:: Task ::
Your copy begins at the line with "The image size is (566, 312)." and runs through the end of the data below. Set down only those lines exactly, without pictures.

Information shown Block Start

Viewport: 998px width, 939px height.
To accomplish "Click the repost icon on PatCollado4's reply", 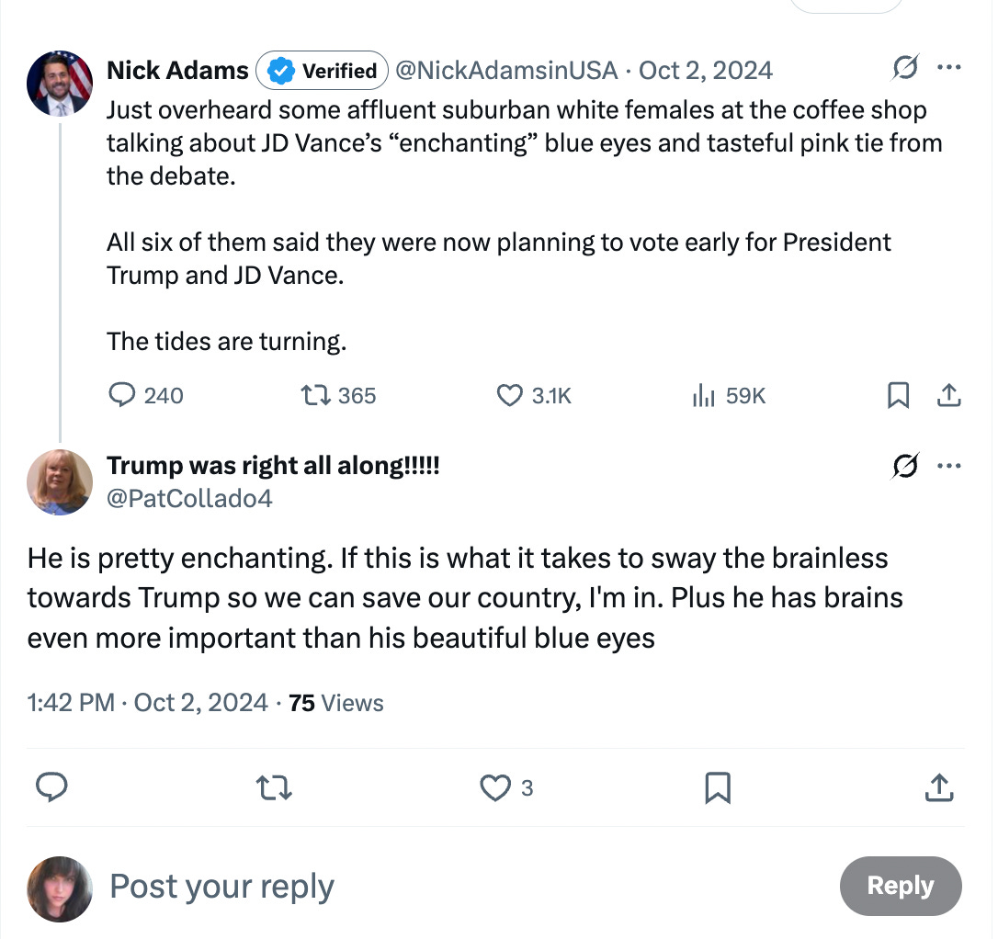I will (x=273, y=787).
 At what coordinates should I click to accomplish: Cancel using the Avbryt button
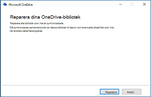[131, 92]
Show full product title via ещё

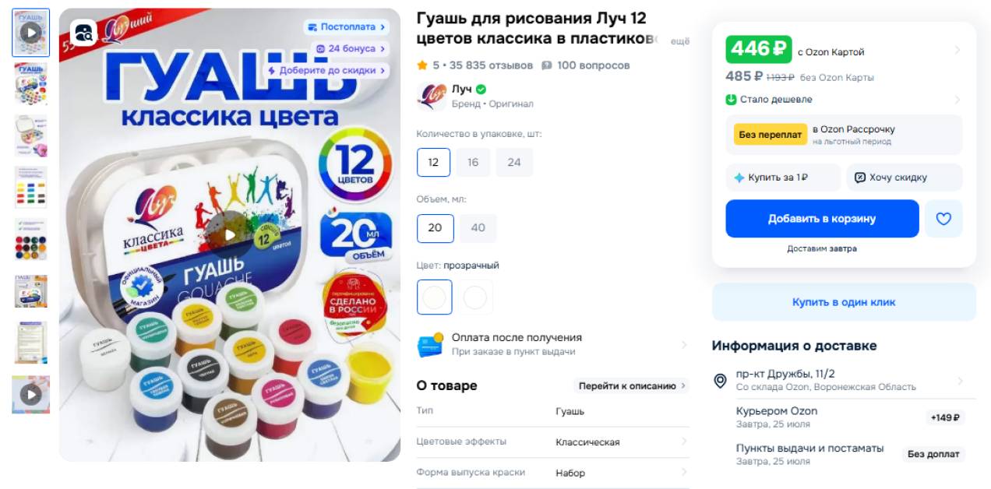pos(680,40)
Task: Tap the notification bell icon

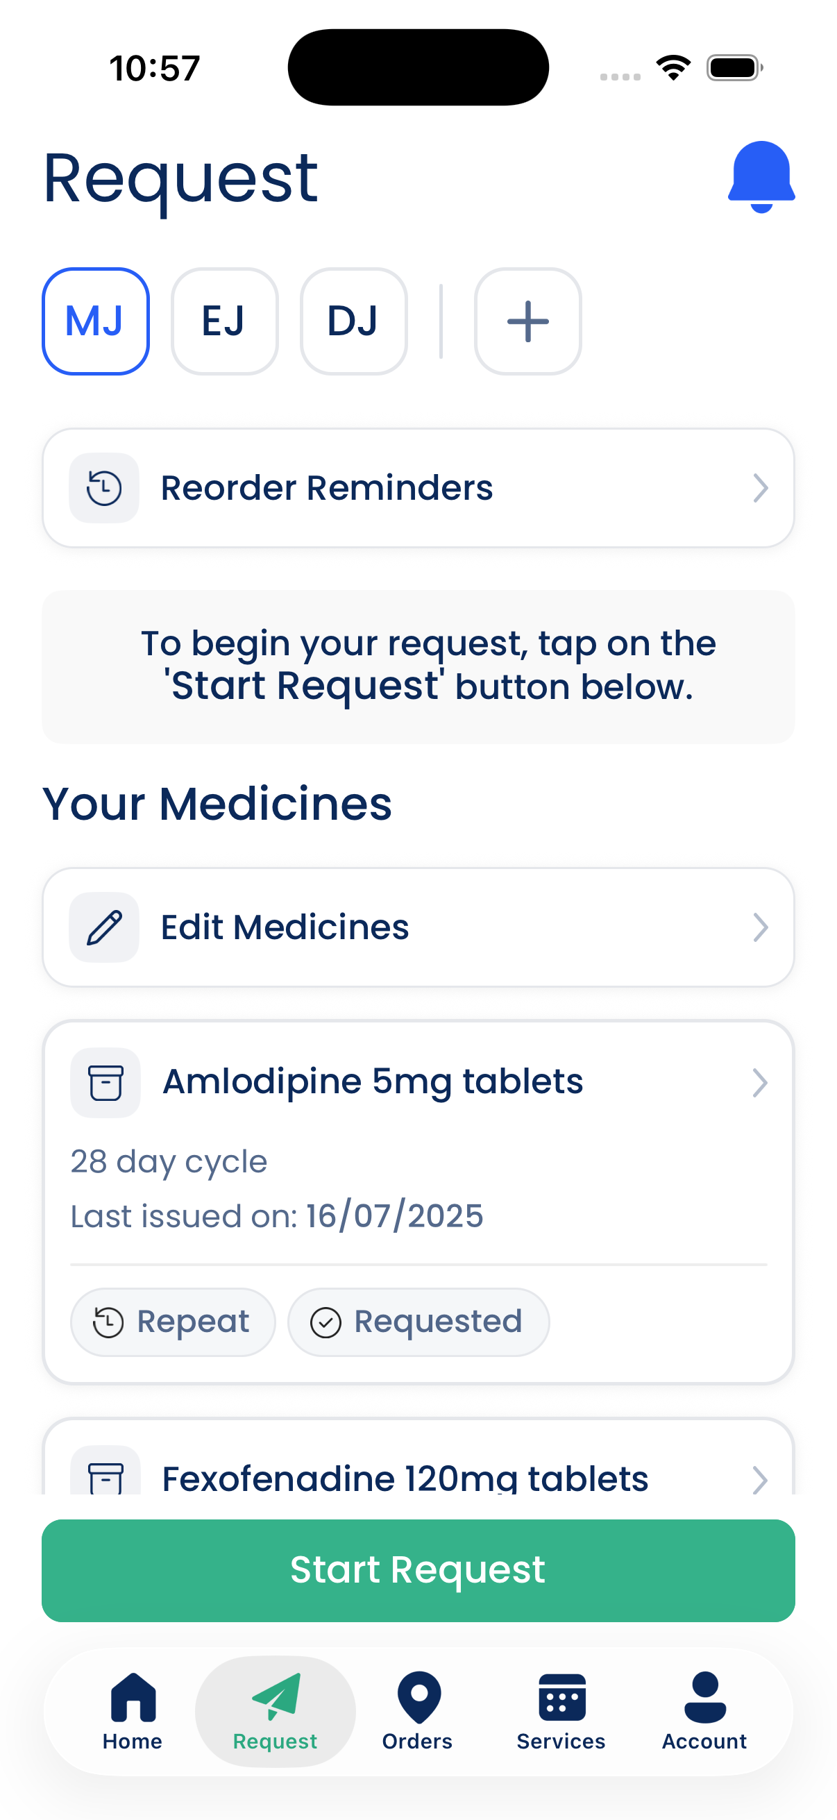Action: [x=761, y=177]
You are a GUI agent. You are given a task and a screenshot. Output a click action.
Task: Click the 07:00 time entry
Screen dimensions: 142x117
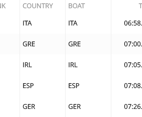(133, 44)
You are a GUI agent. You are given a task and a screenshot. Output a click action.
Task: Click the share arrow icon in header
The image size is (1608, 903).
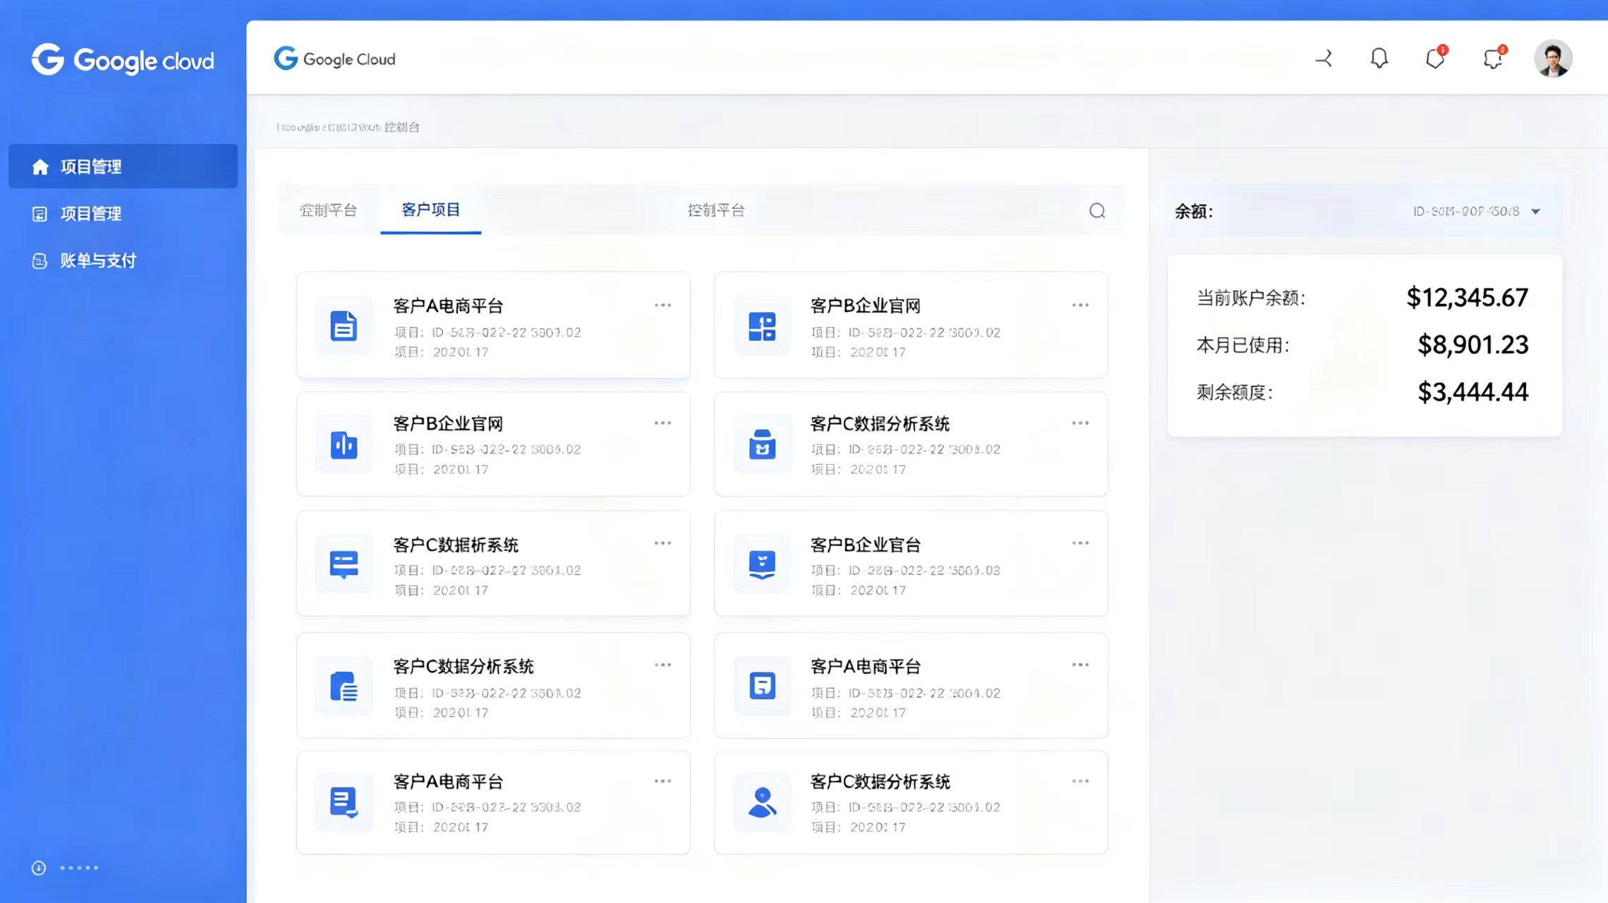point(1324,58)
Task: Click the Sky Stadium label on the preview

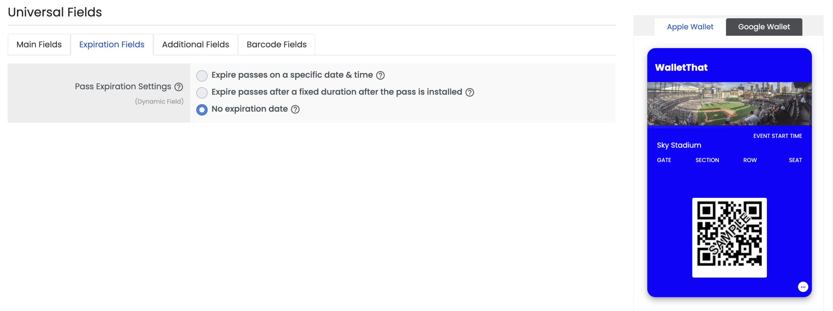Action: point(679,145)
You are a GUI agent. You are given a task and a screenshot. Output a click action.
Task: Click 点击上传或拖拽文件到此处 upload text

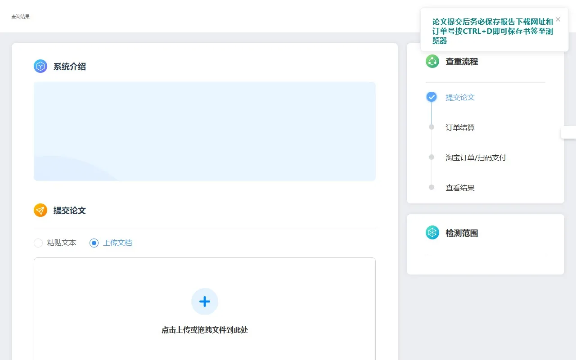coord(205,330)

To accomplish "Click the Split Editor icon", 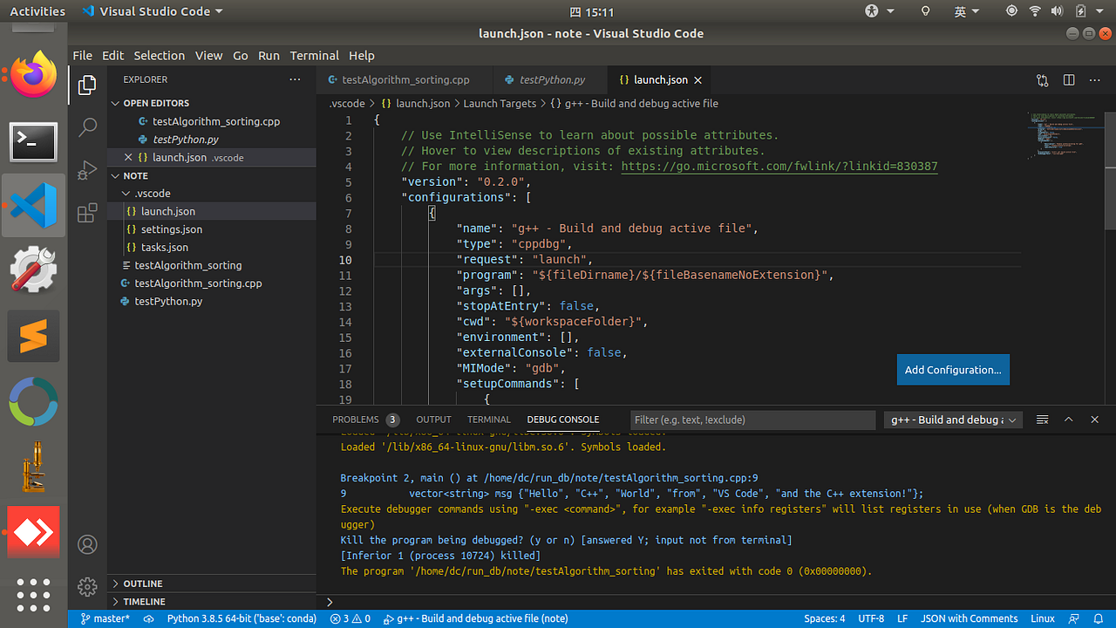I will click(1069, 79).
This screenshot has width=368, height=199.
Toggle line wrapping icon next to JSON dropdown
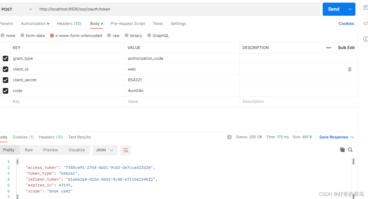click(x=125, y=150)
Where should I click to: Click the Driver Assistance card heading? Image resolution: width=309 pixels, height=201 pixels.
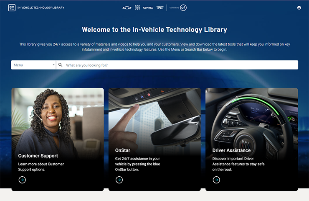(231, 150)
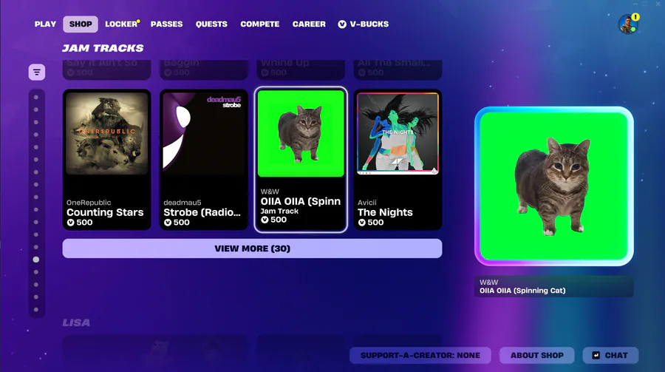The image size is (665, 372).
Task: Switch to the Compete tab
Action: [260, 24]
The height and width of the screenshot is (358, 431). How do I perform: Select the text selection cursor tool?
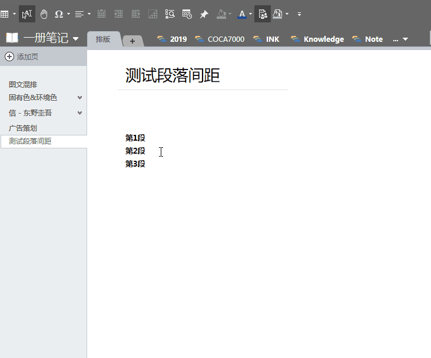click(27, 14)
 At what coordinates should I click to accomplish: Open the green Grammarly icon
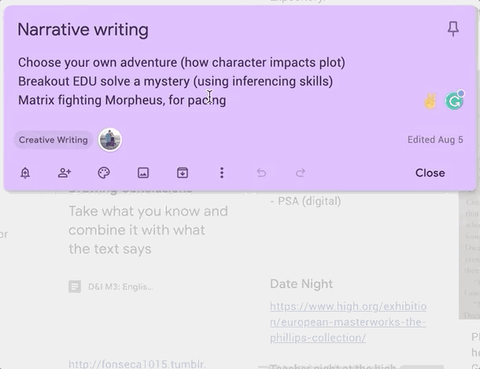coord(454,100)
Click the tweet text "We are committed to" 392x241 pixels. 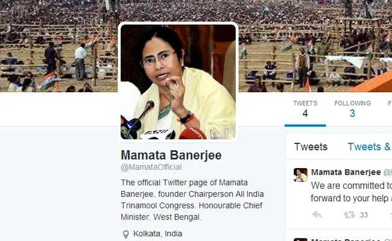click(x=351, y=186)
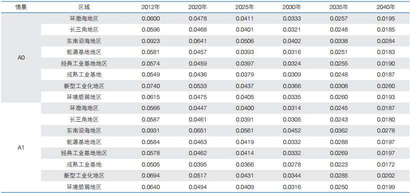Select the 新型工业化地区 label under A1

[x=84, y=176]
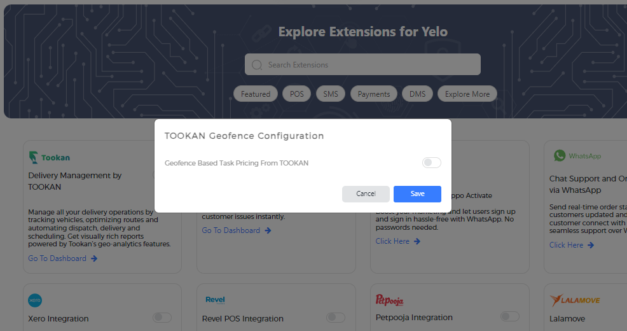The image size is (627, 331).
Task: Select the DMS filter tab
Action: [417, 94]
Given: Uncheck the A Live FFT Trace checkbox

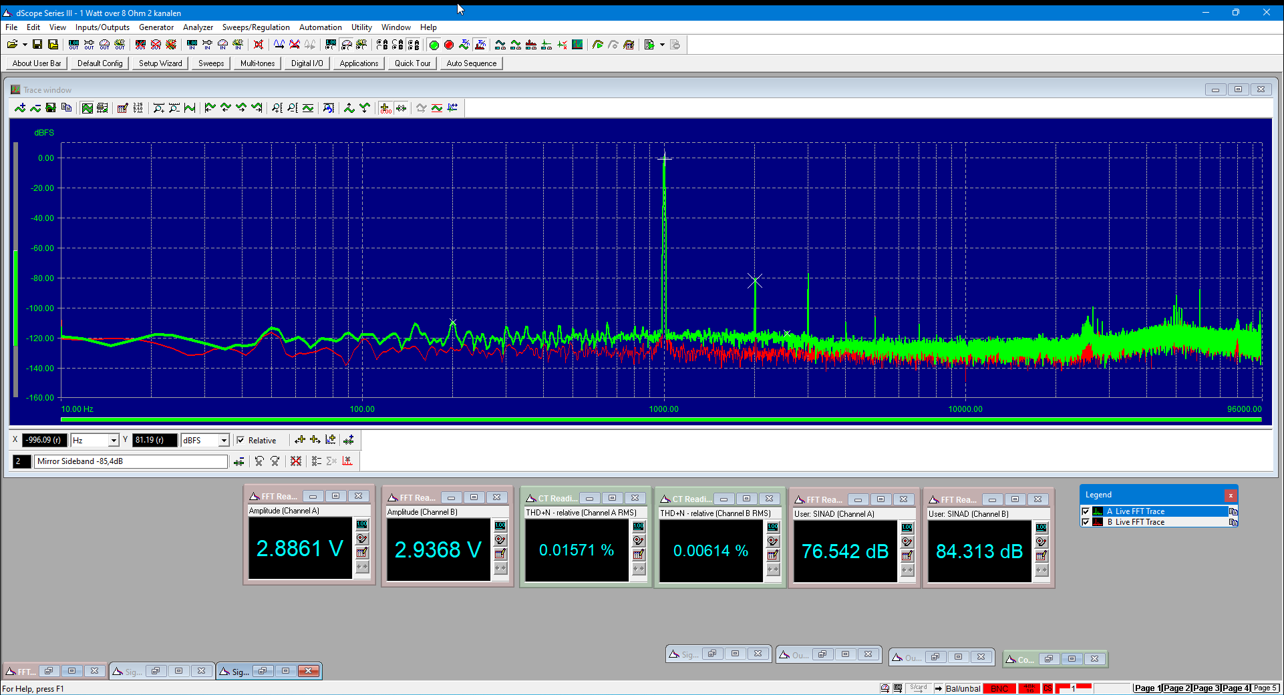Looking at the screenshot, I should [x=1086, y=511].
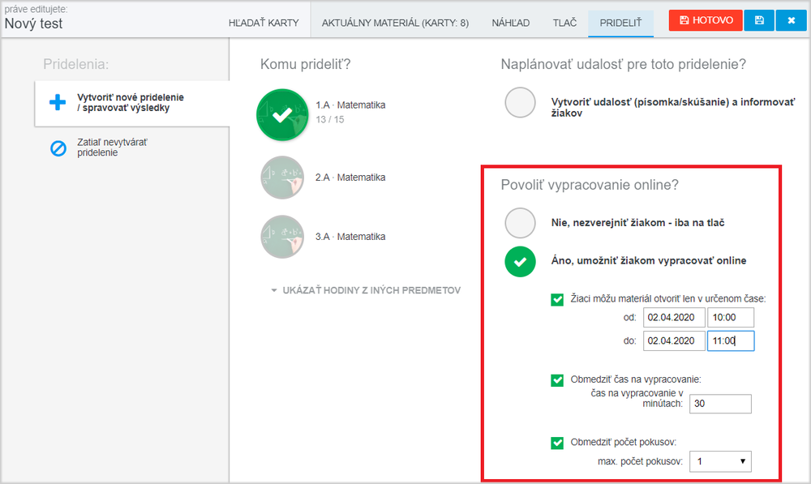Image resolution: width=811 pixels, height=484 pixels.
Task: Uncheck Obmedziť čas na vypracovanie checkbox
Action: click(557, 380)
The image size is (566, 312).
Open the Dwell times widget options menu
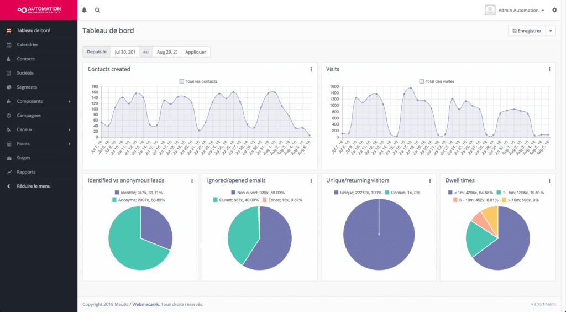click(x=549, y=180)
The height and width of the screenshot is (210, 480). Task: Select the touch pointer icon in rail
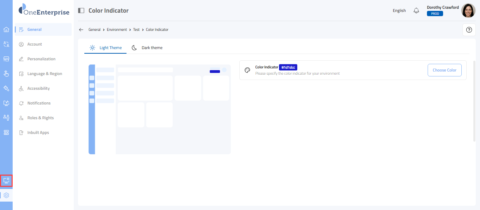click(6, 74)
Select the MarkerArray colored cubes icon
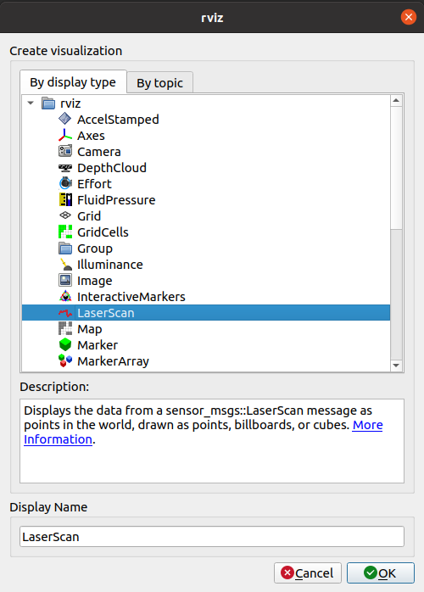The image size is (424, 592). (x=65, y=361)
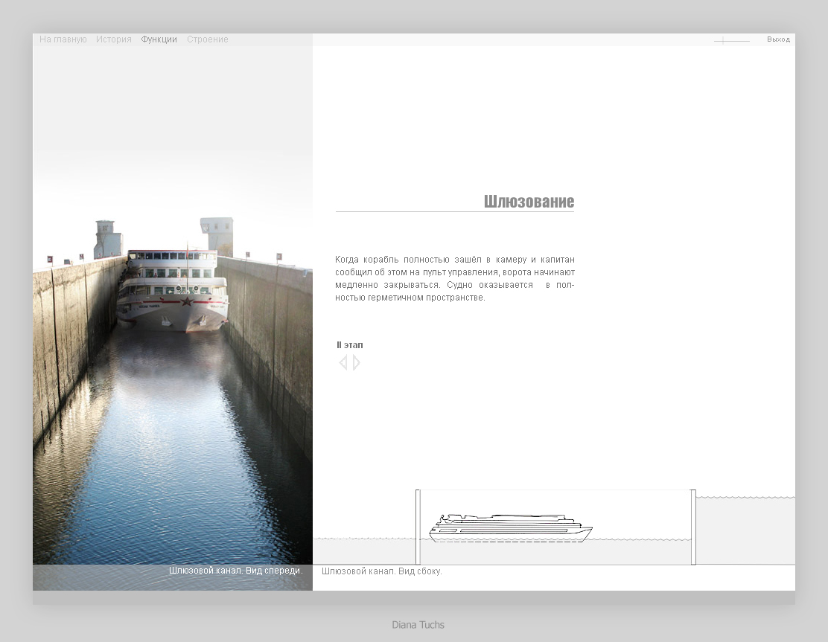Click the paragraph starting 'Когда корабль'
This screenshot has width=828, height=642.
pyautogui.click(x=454, y=278)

Information shown Block End

:: Response for this exercise ::
The image size is (566, 312).
Open the Dwell times widget options menu
click(x=549, y=180)
The height and width of the screenshot is (210, 480). Task: Select the touch pointer icon in rail
click(6, 74)
Select the MarkerArray colored cubes icon
The image size is (424, 592). (x=65, y=361)
Click the paragraph starting 'Когда корабль'
This screenshot has width=828, height=642.
pyautogui.click(x=454, y=278)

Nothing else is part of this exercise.